Unlike the first code I showed, this second one may not be as familiar. I wouldn't be surprised if some of you have never seen "map" before. So how can this code be more simple if fewer people are familiar with it? This is where we must remember that simplicity is not about familiarity. It is about keeping our concerns separate. Simplicity will not make it so everyone knows exactly what your code does. Its goal is to keep your code decomplected because decomplecting allows composition.
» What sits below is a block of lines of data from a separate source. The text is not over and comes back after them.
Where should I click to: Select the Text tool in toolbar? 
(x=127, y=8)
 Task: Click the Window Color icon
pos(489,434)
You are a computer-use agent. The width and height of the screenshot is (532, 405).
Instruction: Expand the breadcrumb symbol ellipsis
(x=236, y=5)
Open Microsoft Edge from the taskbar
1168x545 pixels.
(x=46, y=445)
Complect and compose are opposites as far as programming goes. Where complecting mixes our concerns together, composition allows them to stay separate and be brought together in a straightforward fashion. Imagine that now instead of merely adding two to each element in our list, we want to filter out all the evens and then add two. Our first example would change to this:
const oldList = [1,2,3];
const newList = [];
for (let i = 0; i < oldList.length; i++) {
if (i % 2 == 0) {
newList.push(oldList[i] + 2);
}
}
Now as a developer I must follow in my head each step to determine what code is called. The if statement adds an additional branch my code can take making it that much harder to trace. Our second example will change as follows:
const oldList = [1,2,3];
const add2 = x => x + 2;
const isEven = x => x % 2 == 0;
const newList = oldList.filter(isEven).map(add2);
Rather than including our changes into the body of some loop, we create functions that can be applied anywhere we'd like. But we can take our decomplecting one step further. Imagine now that our oldList is no longer a list, but a promise, how do our examples change? Let's start with the first example and see what perhaps seems like the most obvious way to change it.
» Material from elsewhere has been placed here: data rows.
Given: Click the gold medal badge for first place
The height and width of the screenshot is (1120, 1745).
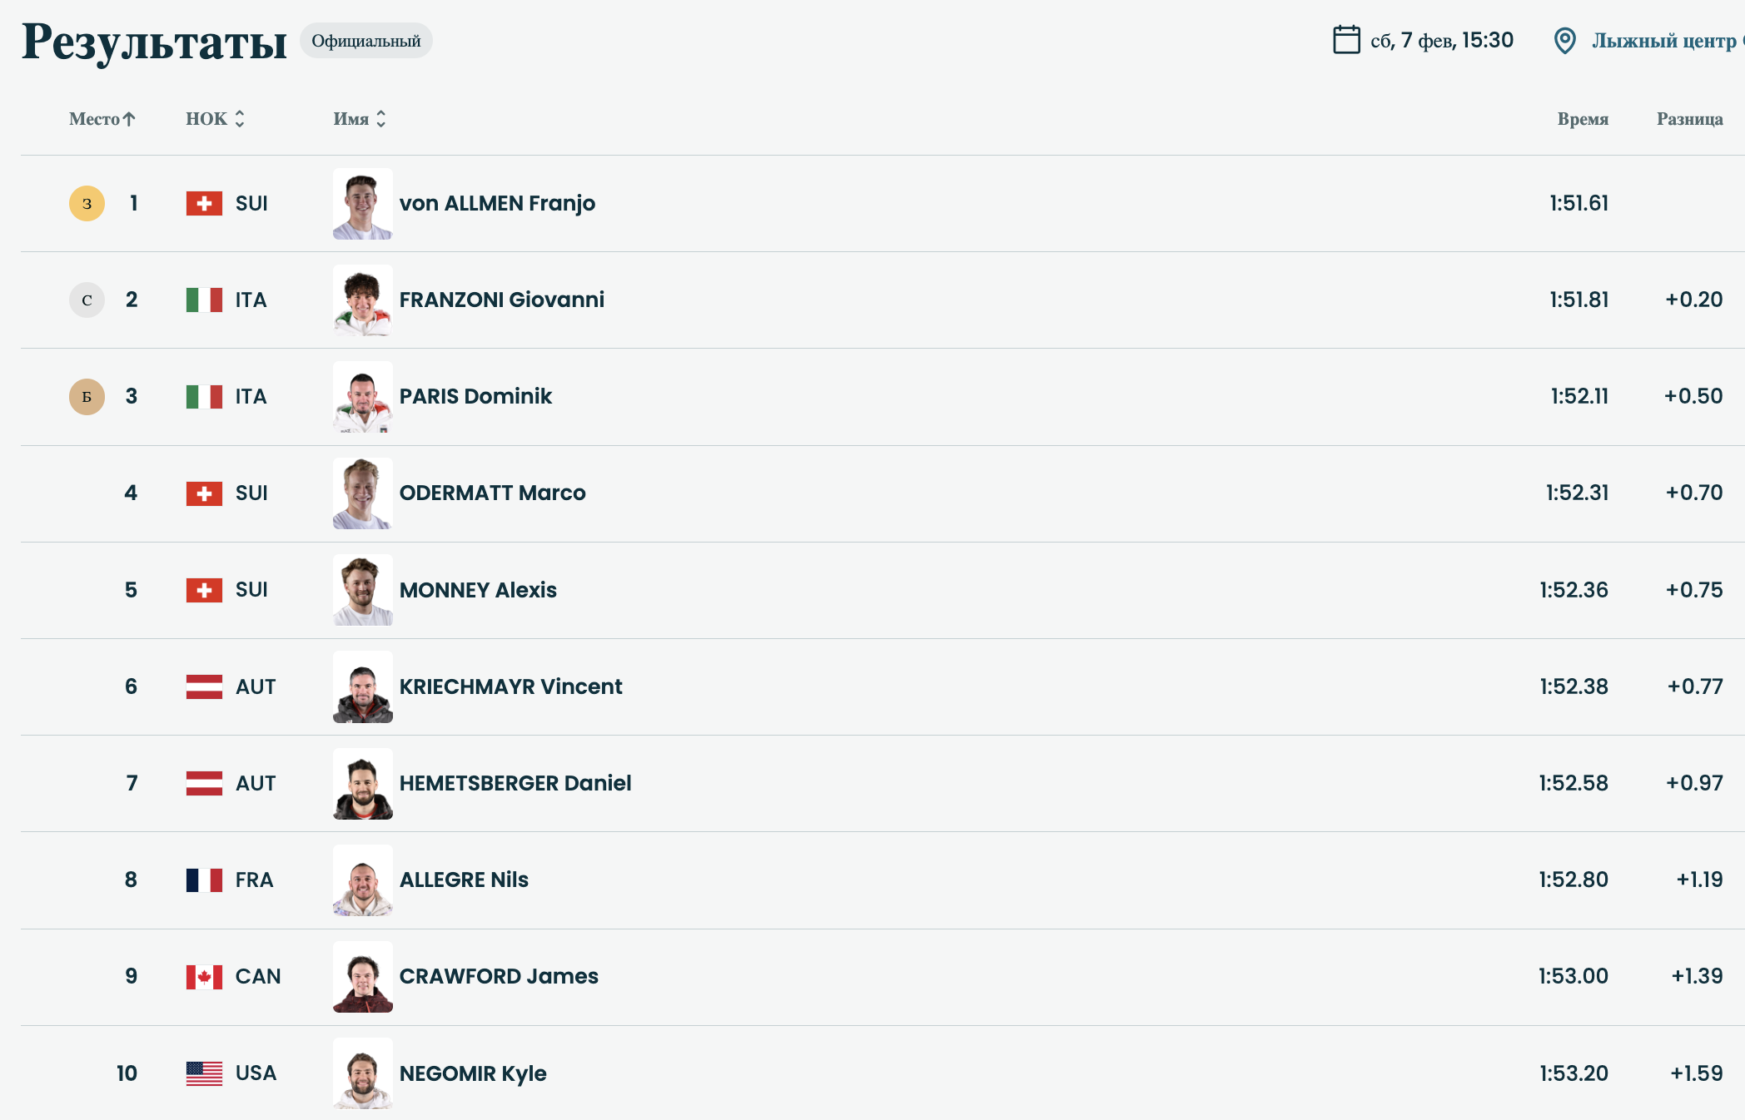Looking at the screenshot, I should pos(87,204).
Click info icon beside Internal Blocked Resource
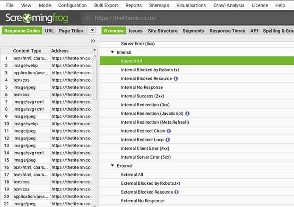Screen dimensions: 294x207 175,78
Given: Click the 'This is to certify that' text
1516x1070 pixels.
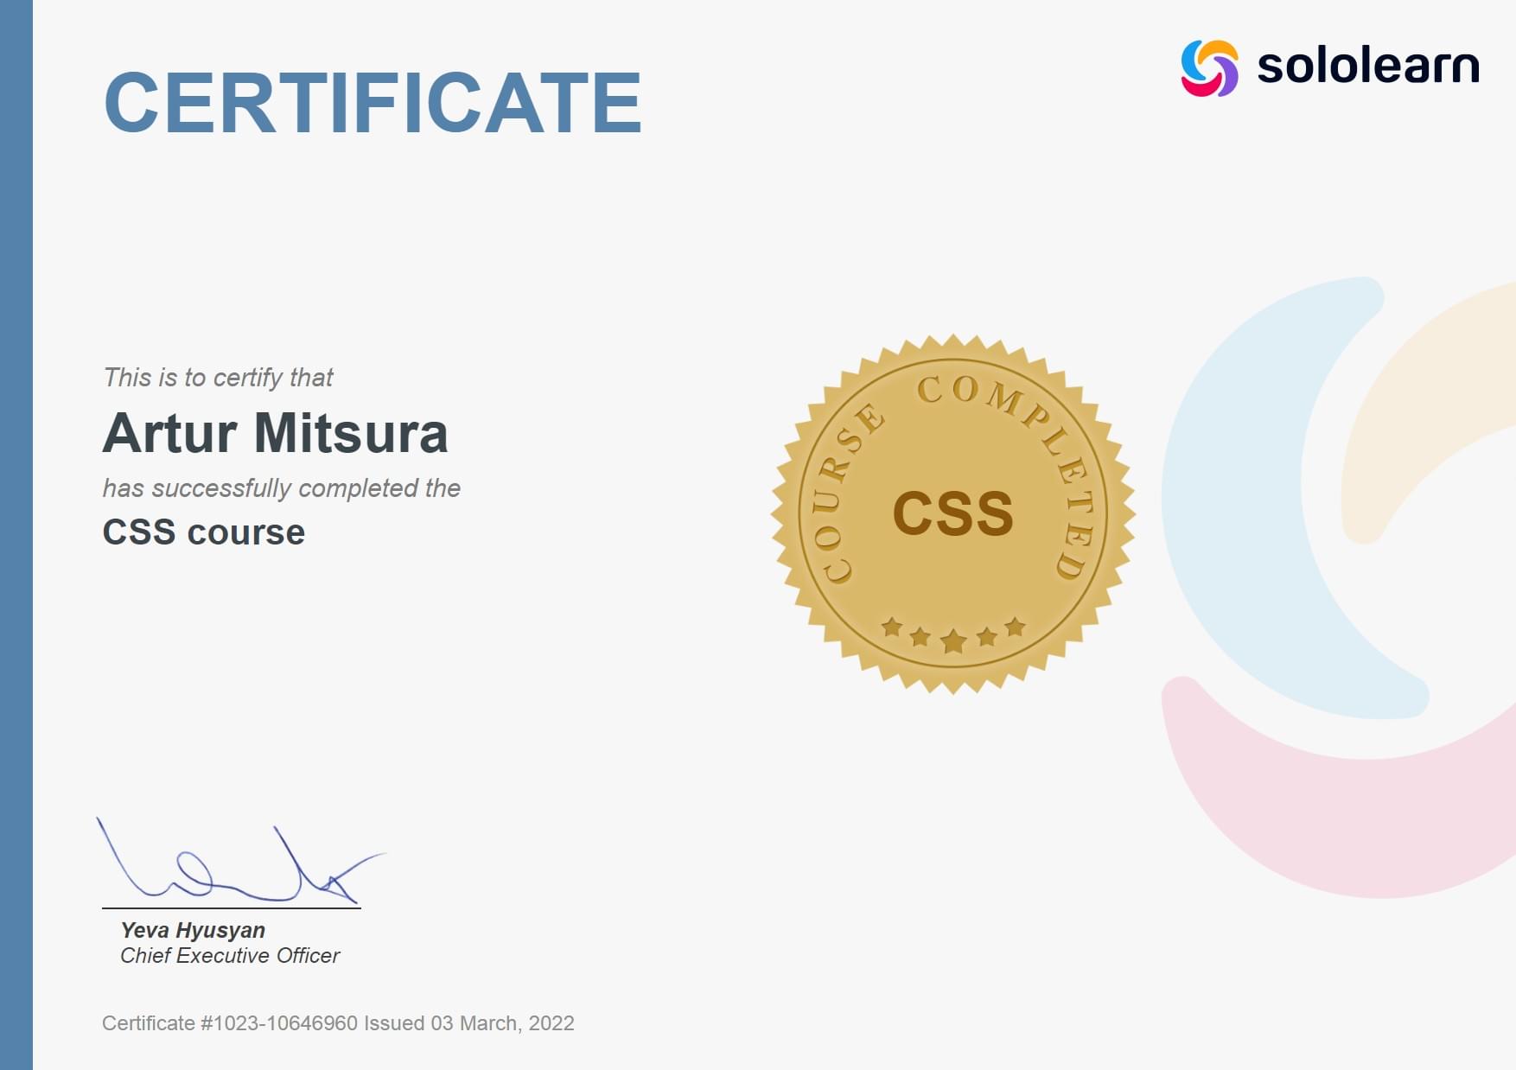Looking at the screenshot, I should pos(218,379).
const oldList = getTheList();
const newList = [];
oldList.then(function (list) {
for (let i = 0; i < list.length; i++) {
if (i % 2 == 0) {
newList.push(list[i] + 2);
}
}
});
Does this code work? Unfortunately no. We can see how our encoding of time caused us issues here. Again ask yourself the question, what elements does newList contain? Well, it depends if oldList has resolved or not. If it hasn't newList will be empty. If it has then depending on what point in the for loop we are in, it has different values. We have introduced a race condition in our code. Of course, we can fix this bug without transitioning our code fully, moving newList into the function and returning it will work, but as we will see in the second example, this sort of bug is not possible.
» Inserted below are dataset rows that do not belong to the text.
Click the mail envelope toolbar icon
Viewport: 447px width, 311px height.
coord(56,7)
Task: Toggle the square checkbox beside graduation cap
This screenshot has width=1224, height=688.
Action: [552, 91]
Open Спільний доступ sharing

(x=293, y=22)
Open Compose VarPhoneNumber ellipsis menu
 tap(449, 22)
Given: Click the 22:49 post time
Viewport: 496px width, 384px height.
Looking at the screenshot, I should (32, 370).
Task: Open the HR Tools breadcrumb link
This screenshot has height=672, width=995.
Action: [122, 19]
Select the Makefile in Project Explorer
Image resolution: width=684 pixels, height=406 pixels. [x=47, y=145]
Now what about our second example?
const oldList = getTheList();
const add2 = (x) => x+2;
const isEven = (x) => x%2 == 0;
const newList = oldList.then(list =>
list.filter(isEven).map(add2)
);
This is the most obvious transformation. oldList is a promise, so obviously we can't directly filter on it. We must call then and apply our transformations. So now, newList is a promise which contains our list. Our lack of complecting time and data transformation has paid off.
We could still yet take this code further down the path of decomplecting. Unfortunately, javascript doesn't cooperate much fully with decomplecting. But that isn't our concern for now. While these samples have been small, simplicity, in the sense of decomplecting, has already shown its benefits. As we move forward we will see more and more how our process of simplification can bring us closer and closer to our goal of beautiful code.